The critical question for TransACT, however, runs in the other direction. As a cable network can it force content providers to supply content to its customers at a reasonable price? There seems to be no special federal telecommunications law to provide an answer. TransACT will have to rely on the good grace of Foxtel (don’t hold your breath); or rely on ordinary Trade Practices Act requirements (expect a legal brawl); or rely on the Federal Government getting some new law through Parliament to ensure that ACT’s TransACT customers get access to Foxtel-Optus content deals at reasonable prices (that will take some time).

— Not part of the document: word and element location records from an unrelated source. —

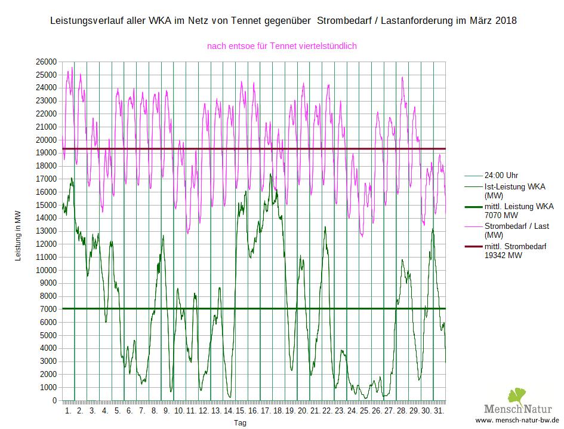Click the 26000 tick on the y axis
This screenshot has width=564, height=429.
[47, 62]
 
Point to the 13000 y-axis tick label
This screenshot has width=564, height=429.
[47, 231]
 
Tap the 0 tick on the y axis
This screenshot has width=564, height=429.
[54, 401]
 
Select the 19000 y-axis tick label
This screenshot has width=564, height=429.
[47, 153]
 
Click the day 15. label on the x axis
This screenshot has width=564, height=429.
[241, 412]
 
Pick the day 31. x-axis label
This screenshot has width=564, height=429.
[439, 412]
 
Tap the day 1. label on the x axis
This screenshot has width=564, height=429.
[68, 412]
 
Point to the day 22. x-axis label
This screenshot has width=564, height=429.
[327, 412]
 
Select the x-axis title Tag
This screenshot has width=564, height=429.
[240, 423]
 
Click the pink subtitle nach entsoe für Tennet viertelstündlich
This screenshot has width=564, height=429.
[282, 45]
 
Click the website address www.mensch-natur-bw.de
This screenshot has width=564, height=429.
[517, 420]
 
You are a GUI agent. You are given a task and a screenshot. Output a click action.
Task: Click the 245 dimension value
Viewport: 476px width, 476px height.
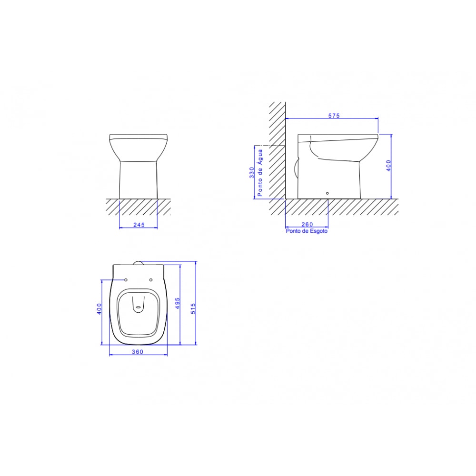[x=138, y=224]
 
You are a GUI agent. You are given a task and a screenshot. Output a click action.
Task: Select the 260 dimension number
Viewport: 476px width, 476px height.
[x=307, y=224]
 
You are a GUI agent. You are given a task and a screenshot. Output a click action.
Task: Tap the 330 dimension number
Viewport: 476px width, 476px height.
[x=252, y=173]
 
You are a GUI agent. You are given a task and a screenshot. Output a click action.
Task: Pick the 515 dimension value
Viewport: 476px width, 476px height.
[x=193, y=308]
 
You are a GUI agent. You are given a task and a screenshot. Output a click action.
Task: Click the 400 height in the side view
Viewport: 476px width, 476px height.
[x=388, y=166]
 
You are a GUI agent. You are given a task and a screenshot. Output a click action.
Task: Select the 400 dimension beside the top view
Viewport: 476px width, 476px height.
[x=99, y=309]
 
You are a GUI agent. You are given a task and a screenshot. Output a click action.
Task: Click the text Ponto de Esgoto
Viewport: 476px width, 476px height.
[x=307, y=231]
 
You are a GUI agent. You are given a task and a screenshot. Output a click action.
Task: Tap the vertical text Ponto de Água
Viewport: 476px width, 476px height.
[x=260, y=173]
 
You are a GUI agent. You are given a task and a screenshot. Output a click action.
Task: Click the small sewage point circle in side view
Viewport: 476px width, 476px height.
[x=327, y=193]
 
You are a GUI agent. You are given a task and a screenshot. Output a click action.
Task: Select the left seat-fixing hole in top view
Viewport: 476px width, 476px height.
[x=126, y=279]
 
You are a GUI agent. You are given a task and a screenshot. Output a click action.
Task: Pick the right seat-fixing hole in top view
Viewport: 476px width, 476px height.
[x=150, y=279]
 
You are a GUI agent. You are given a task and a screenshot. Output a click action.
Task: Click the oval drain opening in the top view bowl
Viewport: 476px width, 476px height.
[x=138, y=308]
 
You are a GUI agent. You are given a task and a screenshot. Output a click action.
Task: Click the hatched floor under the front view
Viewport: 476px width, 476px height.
[x=138, y=207]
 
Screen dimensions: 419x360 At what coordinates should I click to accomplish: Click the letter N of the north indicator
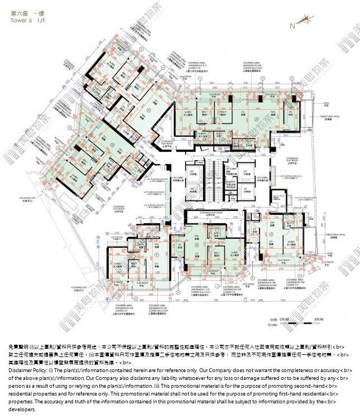point(291,25)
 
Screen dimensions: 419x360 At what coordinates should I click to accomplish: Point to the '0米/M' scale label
point(287,319)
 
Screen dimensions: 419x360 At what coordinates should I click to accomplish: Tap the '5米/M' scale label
point(319,319)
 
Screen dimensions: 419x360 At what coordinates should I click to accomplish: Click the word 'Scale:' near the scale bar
point(272,324)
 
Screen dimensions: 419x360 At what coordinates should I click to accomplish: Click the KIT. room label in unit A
point(290,112)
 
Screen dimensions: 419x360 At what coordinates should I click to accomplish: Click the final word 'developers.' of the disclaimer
point(21,409)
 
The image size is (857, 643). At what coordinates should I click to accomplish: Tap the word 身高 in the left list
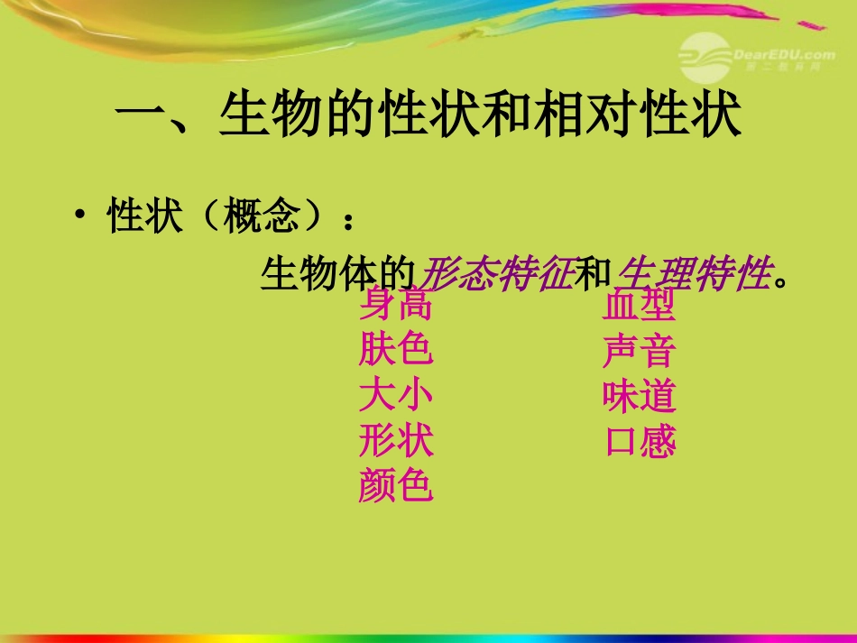coord(395,307)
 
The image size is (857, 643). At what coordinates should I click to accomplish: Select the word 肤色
coord(395,351)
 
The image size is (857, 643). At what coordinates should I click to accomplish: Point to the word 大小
coord(395,396)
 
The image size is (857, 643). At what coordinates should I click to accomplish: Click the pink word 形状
coord(395,441)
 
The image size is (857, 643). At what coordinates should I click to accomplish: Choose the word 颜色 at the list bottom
coord(395,486)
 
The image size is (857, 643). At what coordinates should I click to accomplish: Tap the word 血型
coord(639,307)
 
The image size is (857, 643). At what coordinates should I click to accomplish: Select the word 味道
coord(639,397)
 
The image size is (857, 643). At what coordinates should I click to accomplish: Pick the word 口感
coord(639,442)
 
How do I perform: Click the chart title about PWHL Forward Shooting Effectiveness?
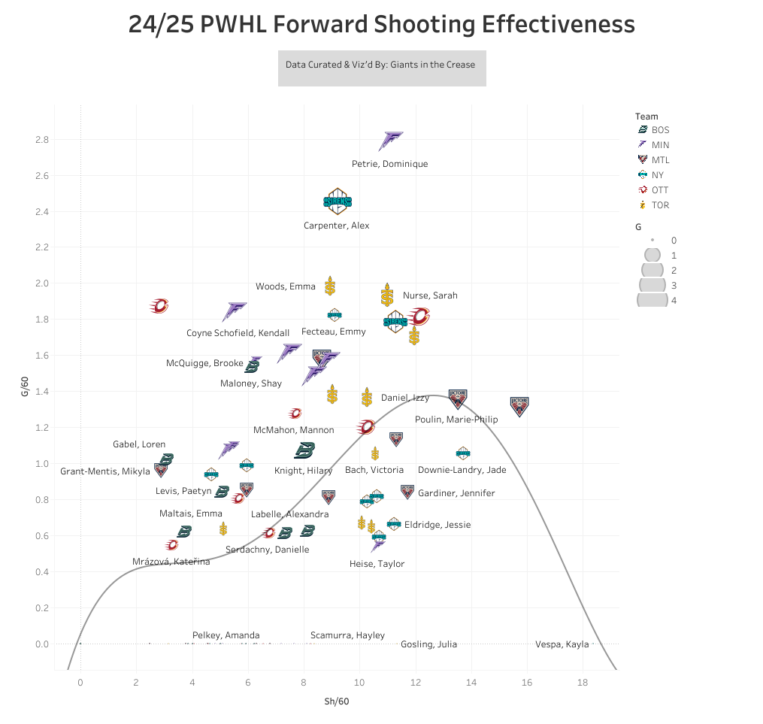point(381,24)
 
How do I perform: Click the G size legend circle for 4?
point(652,300)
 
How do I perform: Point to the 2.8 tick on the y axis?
point(41,140)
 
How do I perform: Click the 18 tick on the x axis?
point(583,683)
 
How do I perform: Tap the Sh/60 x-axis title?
point(336,701)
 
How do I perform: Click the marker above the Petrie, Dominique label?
point(392,141)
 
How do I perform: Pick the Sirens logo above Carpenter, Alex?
point(337,201)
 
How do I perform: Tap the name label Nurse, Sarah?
point(430,295)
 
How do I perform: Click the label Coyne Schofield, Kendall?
point(238,333)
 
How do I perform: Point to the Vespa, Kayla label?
point(562,644)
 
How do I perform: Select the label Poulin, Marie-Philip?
point(456,420)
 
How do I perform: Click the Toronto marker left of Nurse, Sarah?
point(387,295)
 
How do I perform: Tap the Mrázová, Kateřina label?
point(171,562)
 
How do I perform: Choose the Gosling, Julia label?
point(428,644)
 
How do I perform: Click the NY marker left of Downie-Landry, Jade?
point(463,453)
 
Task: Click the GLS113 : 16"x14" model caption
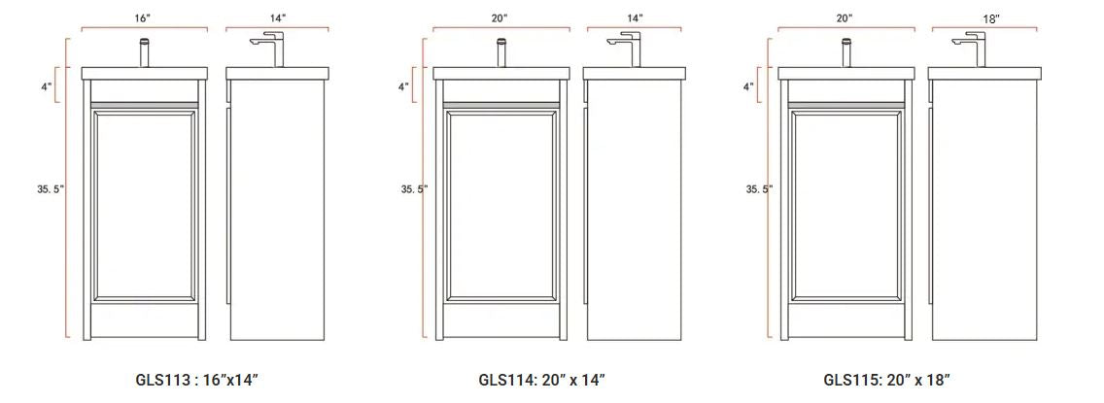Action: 197,381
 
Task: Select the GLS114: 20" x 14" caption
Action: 541,381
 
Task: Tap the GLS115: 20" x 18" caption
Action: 886,381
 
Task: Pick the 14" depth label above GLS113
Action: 277,19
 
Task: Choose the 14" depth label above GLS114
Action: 634,19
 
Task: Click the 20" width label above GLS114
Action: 500,19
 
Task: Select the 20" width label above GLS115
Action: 845,19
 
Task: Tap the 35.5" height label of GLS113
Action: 51,188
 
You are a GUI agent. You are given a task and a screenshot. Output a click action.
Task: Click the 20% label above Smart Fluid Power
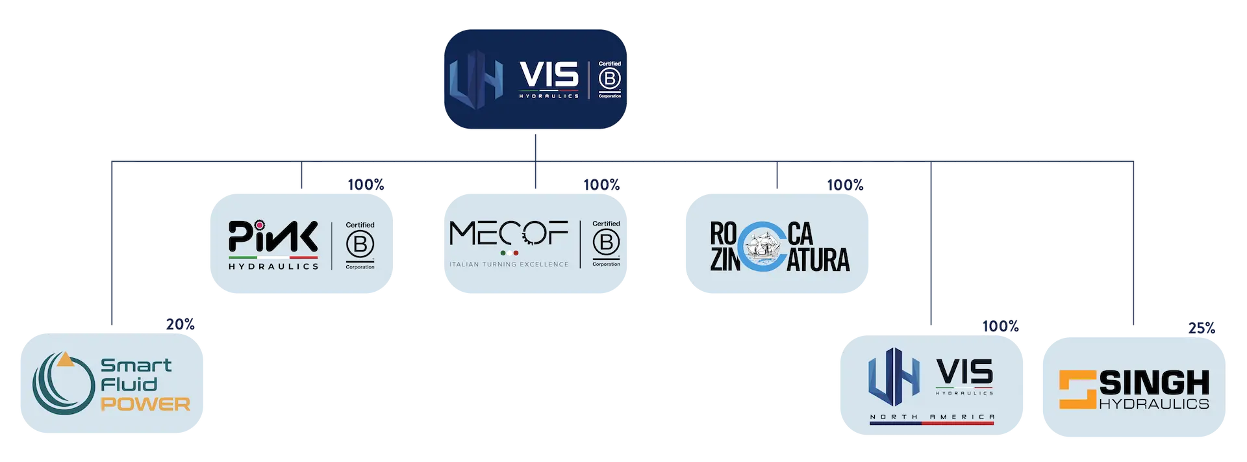point(180,324)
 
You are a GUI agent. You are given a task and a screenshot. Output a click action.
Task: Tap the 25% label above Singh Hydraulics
point(1202,328)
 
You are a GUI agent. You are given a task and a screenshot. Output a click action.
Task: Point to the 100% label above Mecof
point(602,185)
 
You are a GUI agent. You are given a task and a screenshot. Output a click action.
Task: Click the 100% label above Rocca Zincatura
point(845,185)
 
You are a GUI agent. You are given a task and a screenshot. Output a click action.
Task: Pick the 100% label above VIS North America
point(1001,326)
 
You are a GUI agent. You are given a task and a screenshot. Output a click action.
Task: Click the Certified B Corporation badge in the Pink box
point(360,246)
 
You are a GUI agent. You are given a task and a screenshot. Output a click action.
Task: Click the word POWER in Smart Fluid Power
point(145,404)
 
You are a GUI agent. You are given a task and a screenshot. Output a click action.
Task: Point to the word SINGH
point(1154,383)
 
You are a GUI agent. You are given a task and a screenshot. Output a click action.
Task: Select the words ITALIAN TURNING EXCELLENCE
point(509,264)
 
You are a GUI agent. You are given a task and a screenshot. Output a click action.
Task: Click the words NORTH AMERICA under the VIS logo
point(932,417)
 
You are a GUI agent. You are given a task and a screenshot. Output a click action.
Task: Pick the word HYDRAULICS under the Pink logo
point(273,266)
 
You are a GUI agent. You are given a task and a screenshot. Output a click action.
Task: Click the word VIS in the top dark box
point(549,75)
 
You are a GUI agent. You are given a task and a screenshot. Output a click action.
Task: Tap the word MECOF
point(509,234)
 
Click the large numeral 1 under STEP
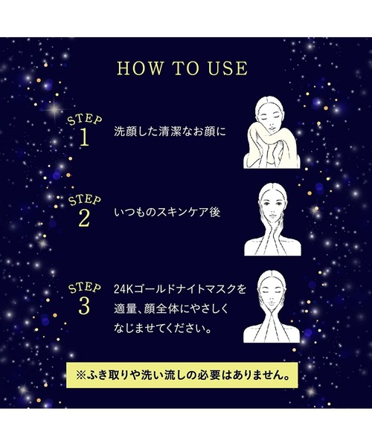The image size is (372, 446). [84, 138]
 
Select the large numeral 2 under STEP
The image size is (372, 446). [84, 219]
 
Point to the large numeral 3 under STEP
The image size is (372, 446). [84, 306]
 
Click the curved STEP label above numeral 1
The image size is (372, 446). [85, 120]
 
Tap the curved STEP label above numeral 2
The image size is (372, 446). [85, 201]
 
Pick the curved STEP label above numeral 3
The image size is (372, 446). [85, 288]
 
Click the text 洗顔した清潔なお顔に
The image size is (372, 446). [170, 132]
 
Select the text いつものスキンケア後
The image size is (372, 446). [167, 213]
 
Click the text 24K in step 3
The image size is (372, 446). [122, 290]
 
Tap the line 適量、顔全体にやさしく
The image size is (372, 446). [171, 309]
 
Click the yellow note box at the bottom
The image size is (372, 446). [182, 375]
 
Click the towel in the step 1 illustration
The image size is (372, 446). [268, 148]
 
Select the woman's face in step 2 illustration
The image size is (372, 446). [272, 206]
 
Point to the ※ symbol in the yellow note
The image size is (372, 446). [81, 375]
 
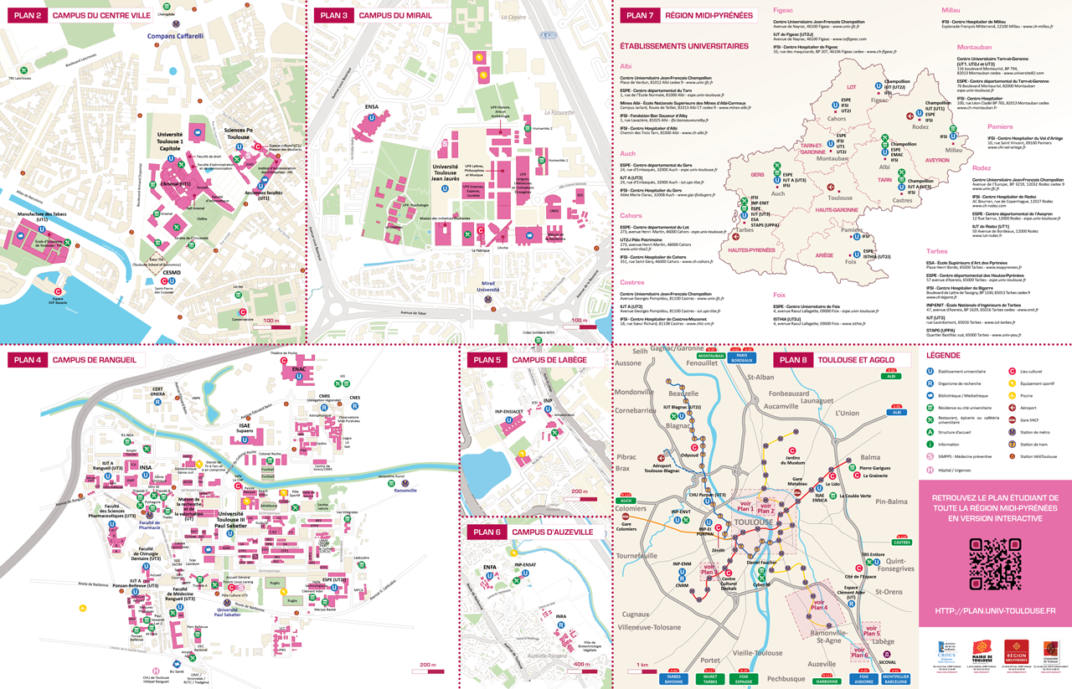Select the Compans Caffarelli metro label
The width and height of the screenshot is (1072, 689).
181,36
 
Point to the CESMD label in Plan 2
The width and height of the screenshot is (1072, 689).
173,271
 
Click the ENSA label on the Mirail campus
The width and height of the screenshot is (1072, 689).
371,106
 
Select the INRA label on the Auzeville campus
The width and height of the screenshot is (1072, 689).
560,617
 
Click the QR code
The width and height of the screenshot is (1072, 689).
995,563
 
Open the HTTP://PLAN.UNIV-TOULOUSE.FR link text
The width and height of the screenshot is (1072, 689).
995,612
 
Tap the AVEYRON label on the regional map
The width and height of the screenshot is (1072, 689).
936,160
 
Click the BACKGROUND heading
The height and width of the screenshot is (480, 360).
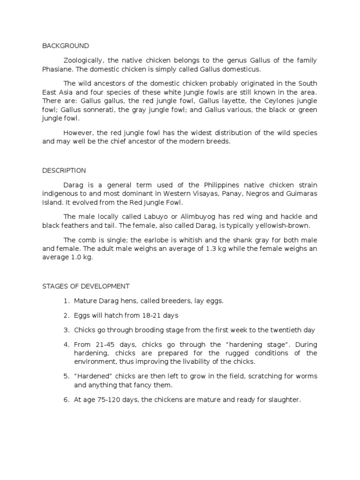click(65, 46)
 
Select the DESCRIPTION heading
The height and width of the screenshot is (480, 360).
click(64, 171)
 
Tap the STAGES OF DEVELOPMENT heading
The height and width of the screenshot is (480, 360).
click(86, 286)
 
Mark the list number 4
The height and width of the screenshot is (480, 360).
click(66, 345)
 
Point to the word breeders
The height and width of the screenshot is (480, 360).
click(169, 301)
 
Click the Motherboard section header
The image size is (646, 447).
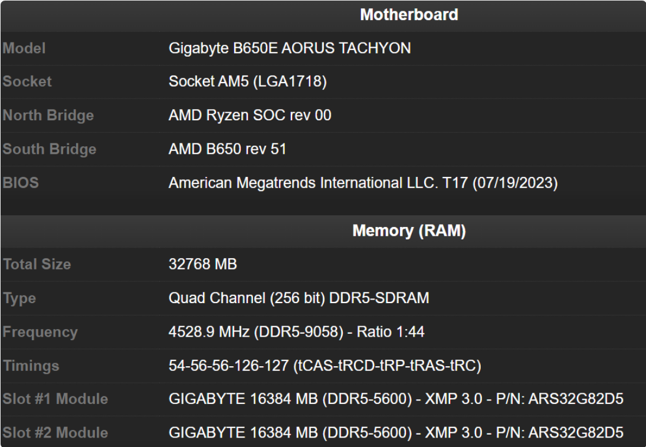click(409, 15)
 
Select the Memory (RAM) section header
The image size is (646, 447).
click(409, 231)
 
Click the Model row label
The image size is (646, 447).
click(24, 48)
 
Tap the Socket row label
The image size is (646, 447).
click(27, 81)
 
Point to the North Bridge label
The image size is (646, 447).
click(48, 116)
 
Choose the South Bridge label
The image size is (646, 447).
click(49, 149)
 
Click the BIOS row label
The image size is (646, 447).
click(21, 183)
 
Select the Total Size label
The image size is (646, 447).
click(37, 265)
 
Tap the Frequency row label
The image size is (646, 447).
click(40, 332)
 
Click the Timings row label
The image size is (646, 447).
click(31, 366)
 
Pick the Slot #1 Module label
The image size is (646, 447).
click(55, 399)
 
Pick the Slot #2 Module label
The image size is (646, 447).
click(55, 433)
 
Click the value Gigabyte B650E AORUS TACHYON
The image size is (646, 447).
click(290, 48)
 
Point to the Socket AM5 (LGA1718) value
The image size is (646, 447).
click(248, 81)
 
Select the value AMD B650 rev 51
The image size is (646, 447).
click(227, 149)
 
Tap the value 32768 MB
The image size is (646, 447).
click(203, 265)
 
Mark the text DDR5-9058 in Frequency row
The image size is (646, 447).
click(316, 332)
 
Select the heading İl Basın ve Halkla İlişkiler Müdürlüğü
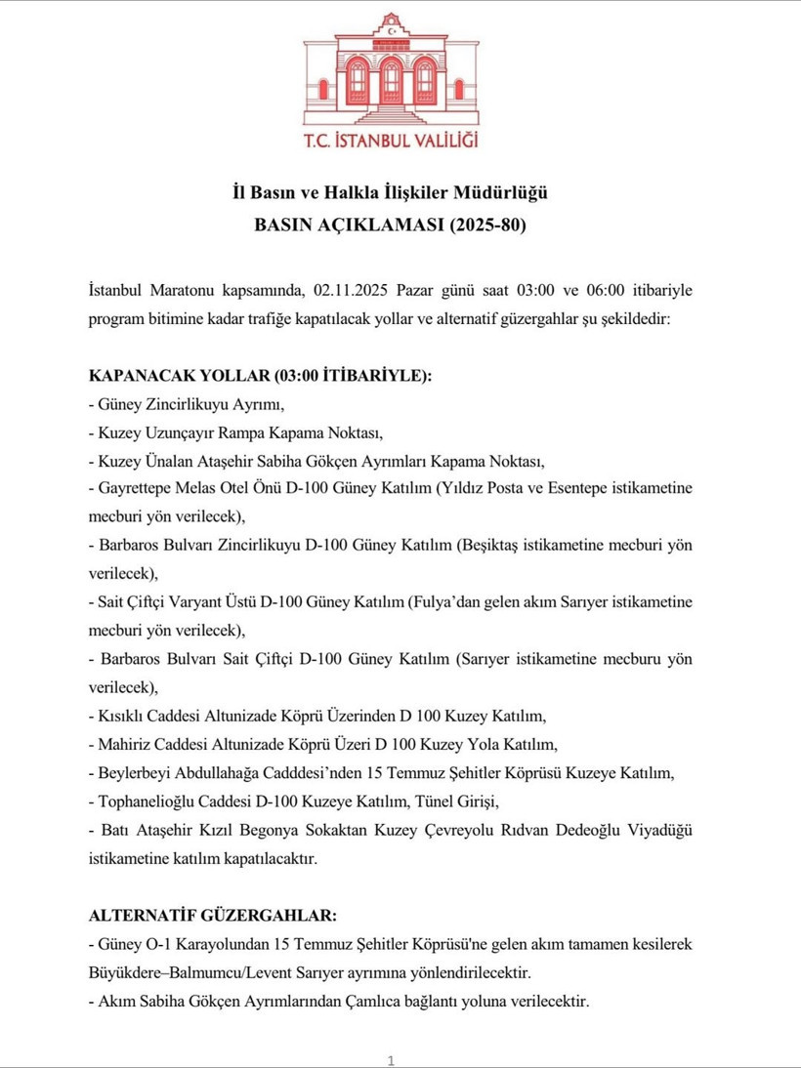click(400, 192)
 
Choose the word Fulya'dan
click(443, 602)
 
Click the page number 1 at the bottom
click(391, 1060)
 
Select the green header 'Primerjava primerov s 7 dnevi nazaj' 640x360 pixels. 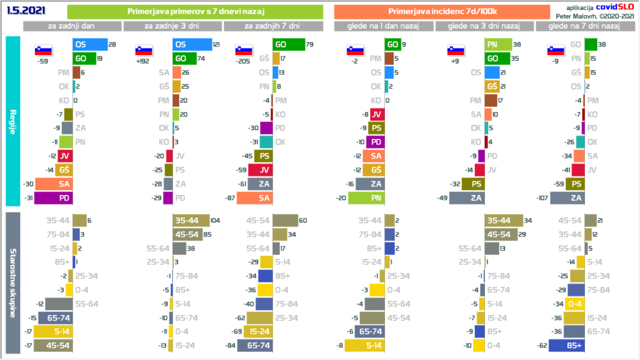[x=194, y=11]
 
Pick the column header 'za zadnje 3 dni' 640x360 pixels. [x=173, y=26]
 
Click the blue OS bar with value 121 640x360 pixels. [x=192, y=45]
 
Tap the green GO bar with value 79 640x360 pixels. [x=288, y=45]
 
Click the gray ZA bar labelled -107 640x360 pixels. [x=566, y=198]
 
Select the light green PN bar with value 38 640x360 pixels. [x=495, y=45]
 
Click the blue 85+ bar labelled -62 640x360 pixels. [x=566, y=345]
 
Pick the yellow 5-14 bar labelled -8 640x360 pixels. [x=364, y=345]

Some encouraging noises have been made by Communications Minister Richard Alston. Senator Alston said he was concerned that carriers like TransACT would get access to Foxtel content for its customers. But that concern has to be translated into action. Hitherto, TransACT has not had access to Foxtel. With its new monopoly there will be political and legal pressure for it to supply, but unless that happens quickly, Foxtel will have a big market advantage in offering ACT customers its bundled telephony and pay television services. And it will target the ACT precisely because there is a competitive infrastructure provider.
Meantime, other parts of Australia have no pay television at all. It indicates that the Government should never have allowed any company to be both a content provider and a network owner.
How the Government deals with the ACT situation will be a major test of its telecommunications and television credentials.